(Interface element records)
--
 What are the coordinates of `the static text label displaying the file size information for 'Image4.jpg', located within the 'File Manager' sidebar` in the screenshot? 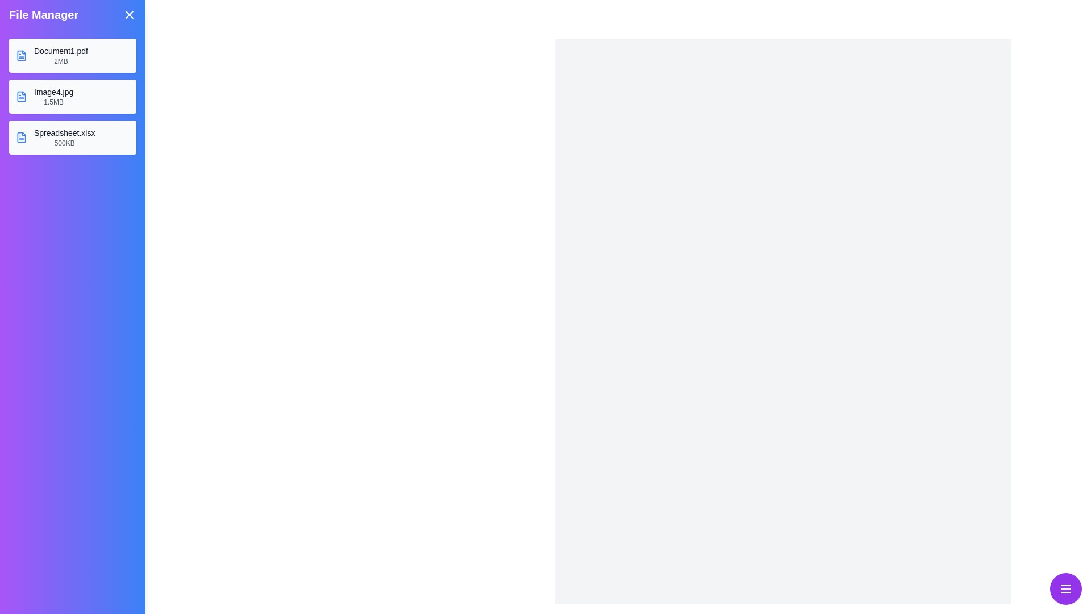 It's located at (53, 102).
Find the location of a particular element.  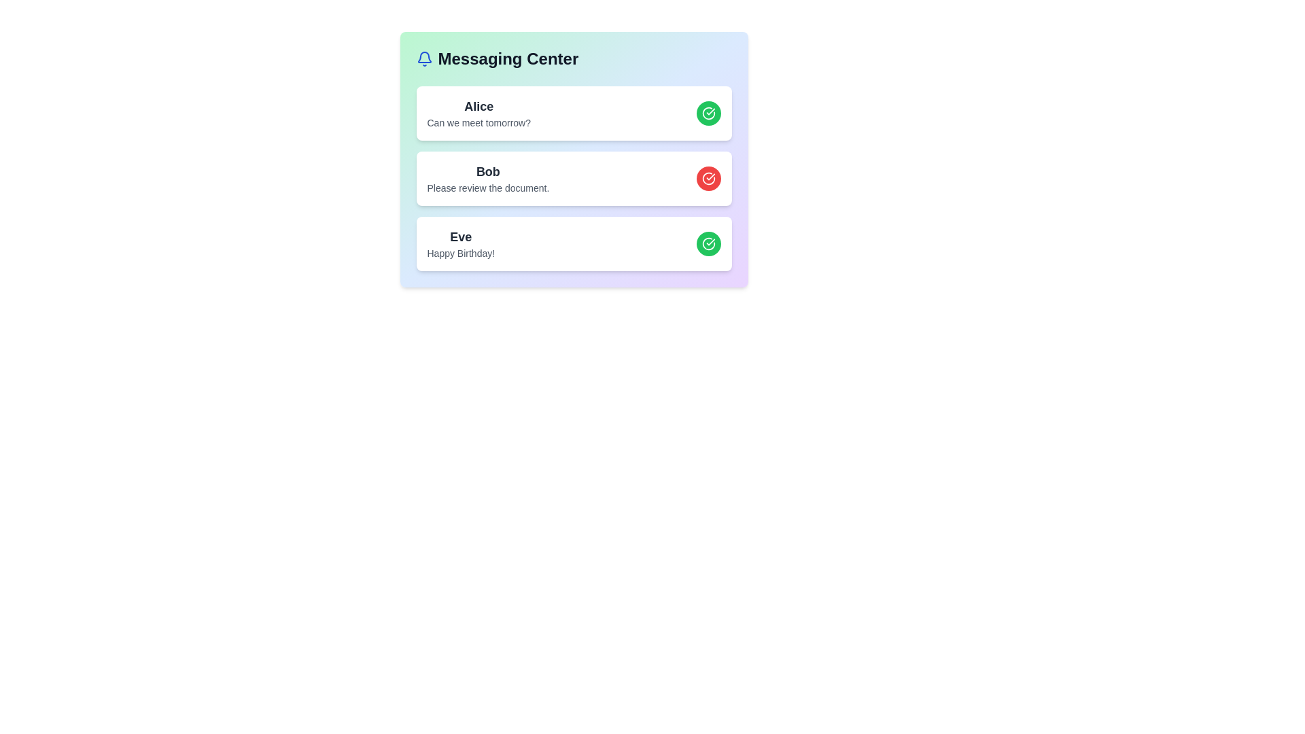

the Messaging Center heading for accessibility is located at coordinates (574, 58).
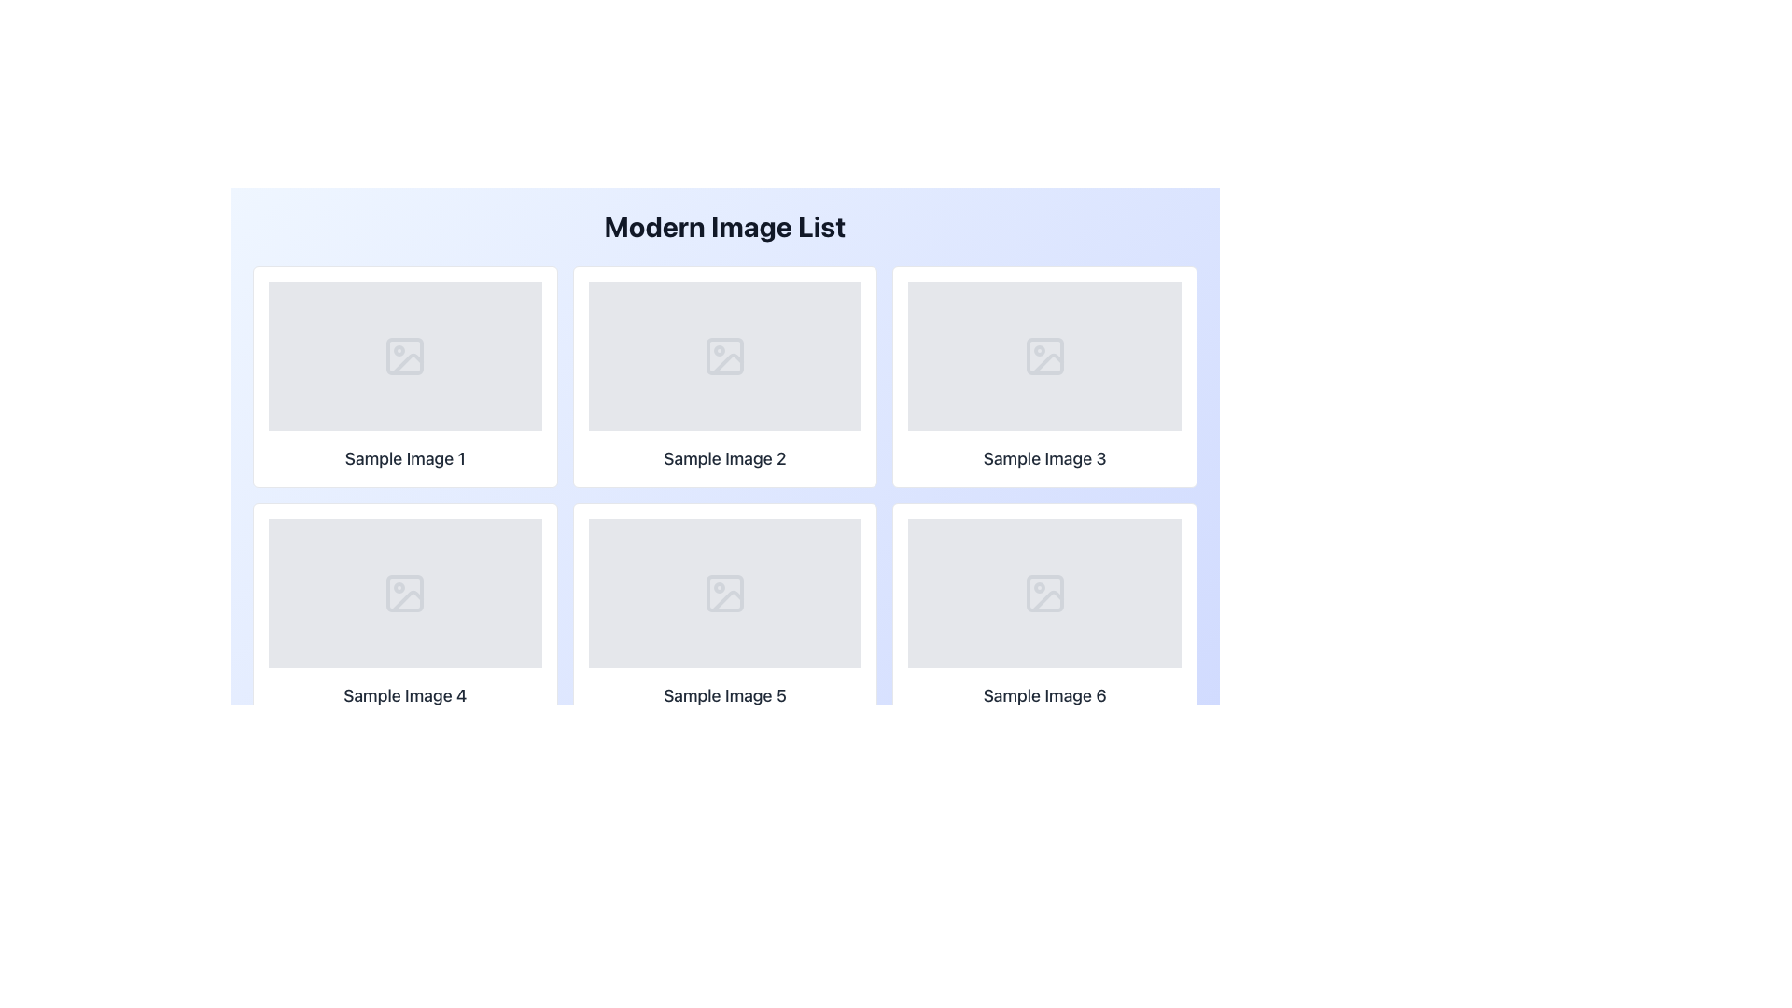 The image size is (1792, 1008). Describe the element at coordinates (1043, 356) in the screenshot. I see `the graphical placeholder or decorative component located inside 'Sample Image 3' in the grid of six images` at that location.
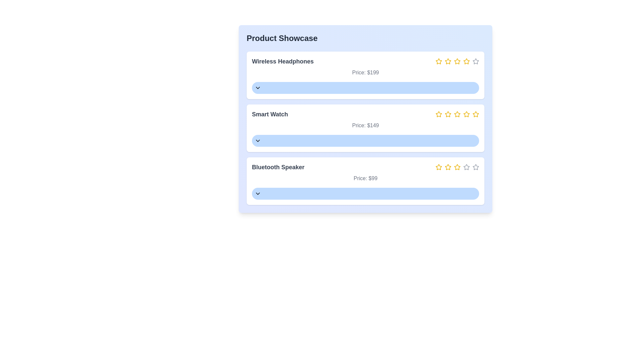 This screenshot has height=357, width=634. I want to click on the second star in the 5-star rating component for the 'Bluetooth Speaker' product card, so click(448, 166).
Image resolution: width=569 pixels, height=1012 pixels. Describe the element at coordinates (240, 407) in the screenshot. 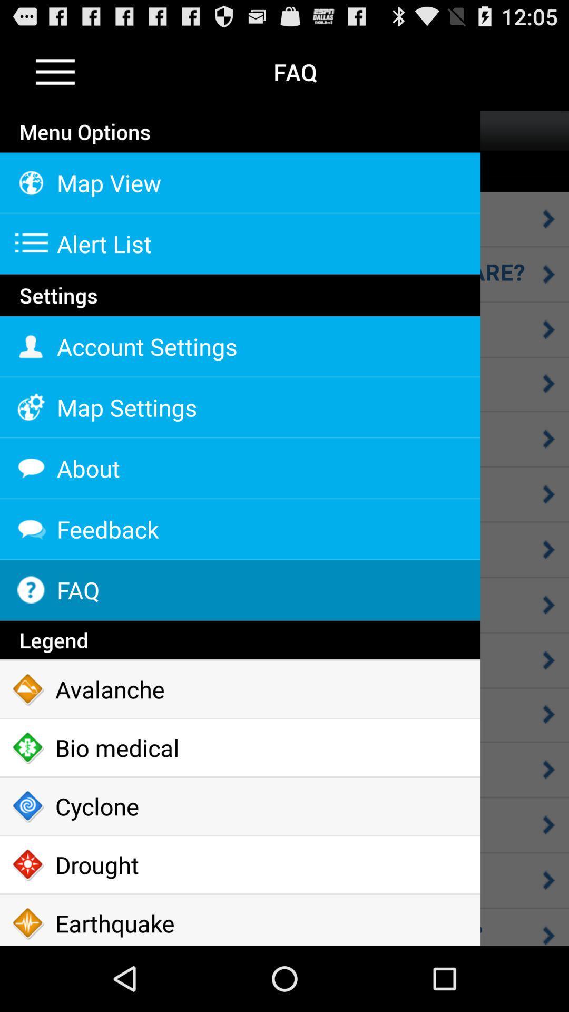

I see `map settings item` at that location.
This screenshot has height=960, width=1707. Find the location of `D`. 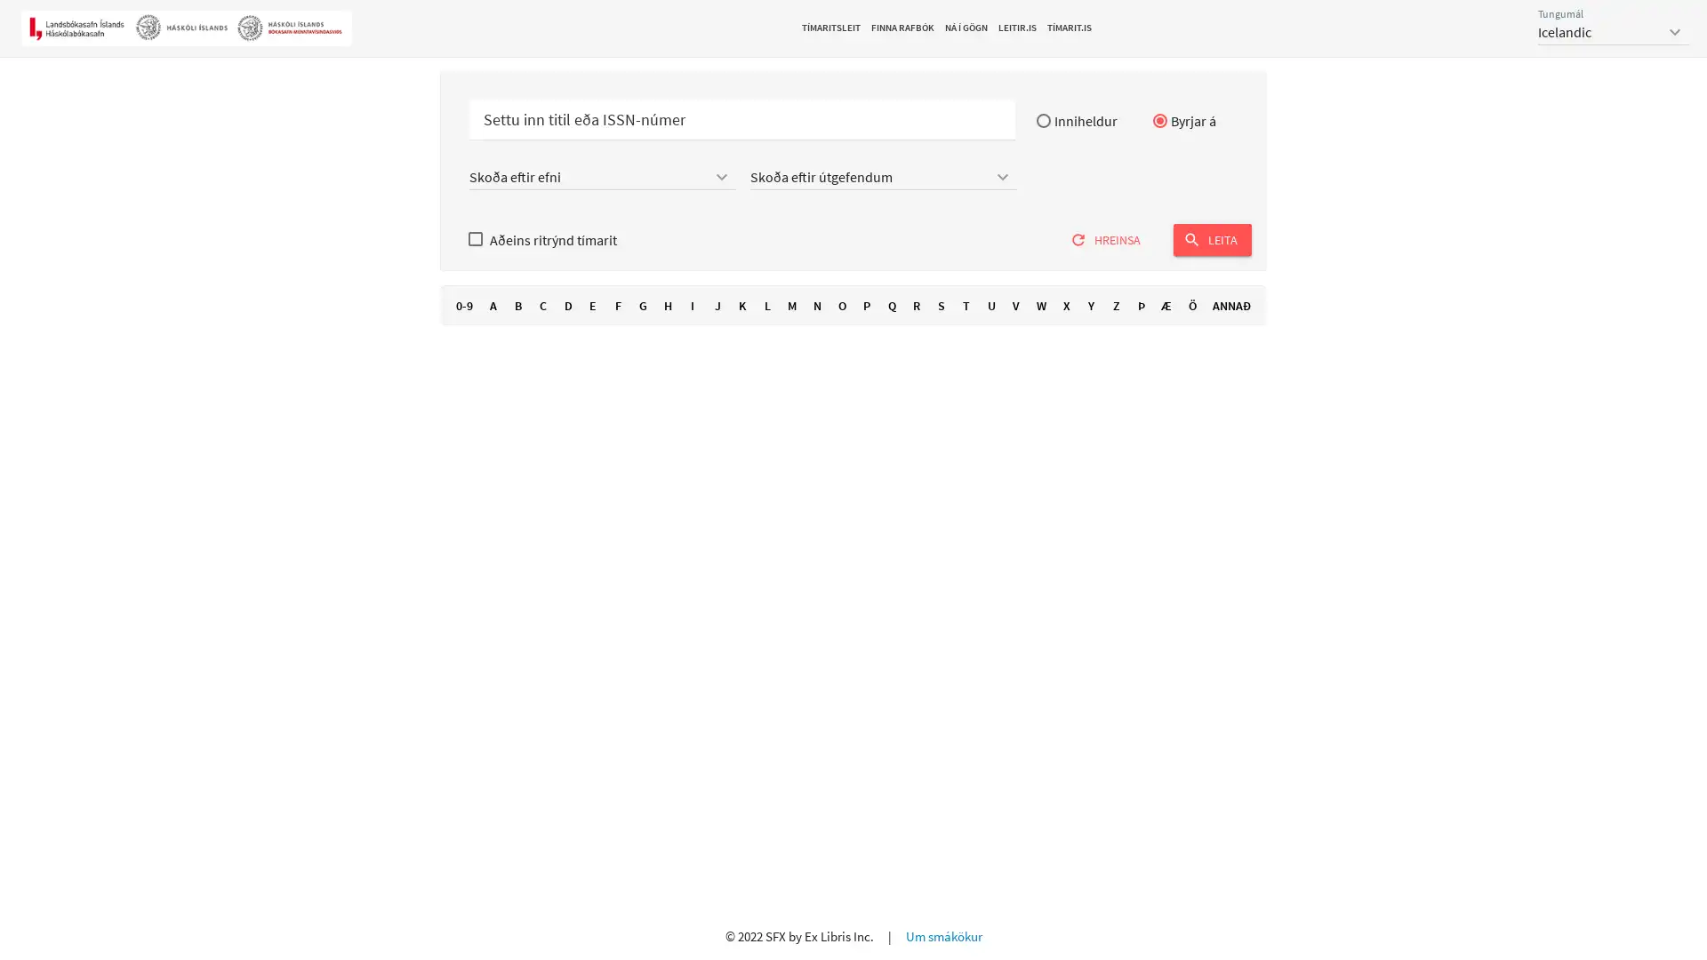

D is located at coordinates (566, 304).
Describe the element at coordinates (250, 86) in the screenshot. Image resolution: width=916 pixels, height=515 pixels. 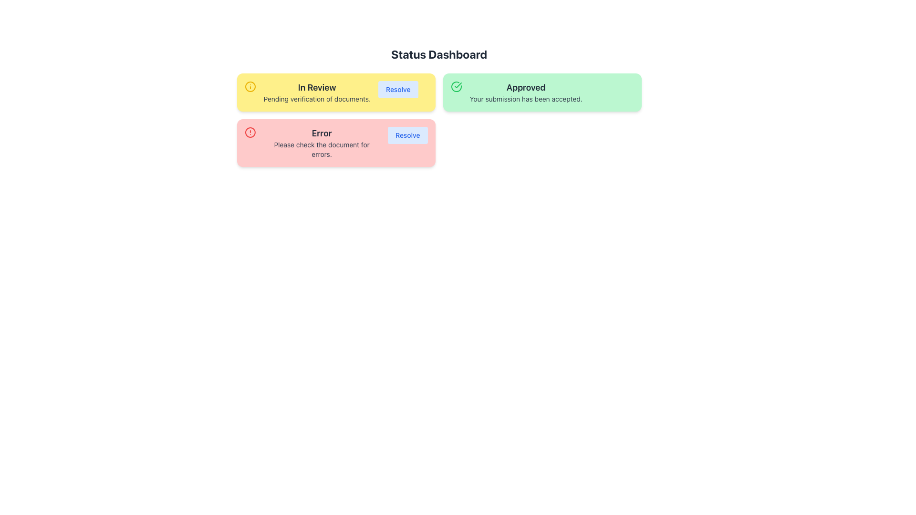
I see `the circular icon with a yellow outline and an inner information symbol ('i') located on the left side of the 'In Review' notification card` at that location.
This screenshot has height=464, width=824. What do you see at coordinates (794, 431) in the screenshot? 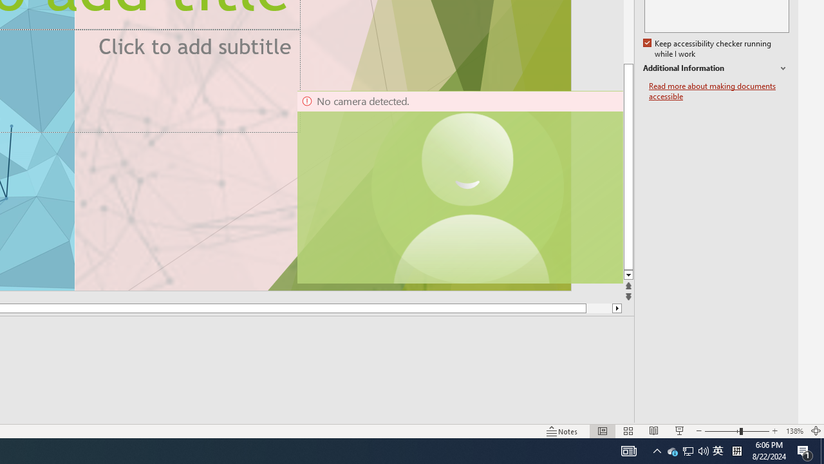
I see `'Zoom 138%'` at bounding box center [794, 431].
--
Write out the data exactly, starting at the line that contains "This screenshot has height=960, width=1707." and ending after the line that contains "circular icon with". Omit the pictures from your answer.

This screenshot has height=960, width=1707. Find the location of `D`. 

D is located at coordinates (566, 304).
Describe the element at coordinates (250, 86) in the screenshot. Image resolution: width=916 pixels, height=515 pixels. 
I see `the circular icon with a yellow outline and an inner information symbol ('i') located on the left side of the 'In Review' notification card` at that location.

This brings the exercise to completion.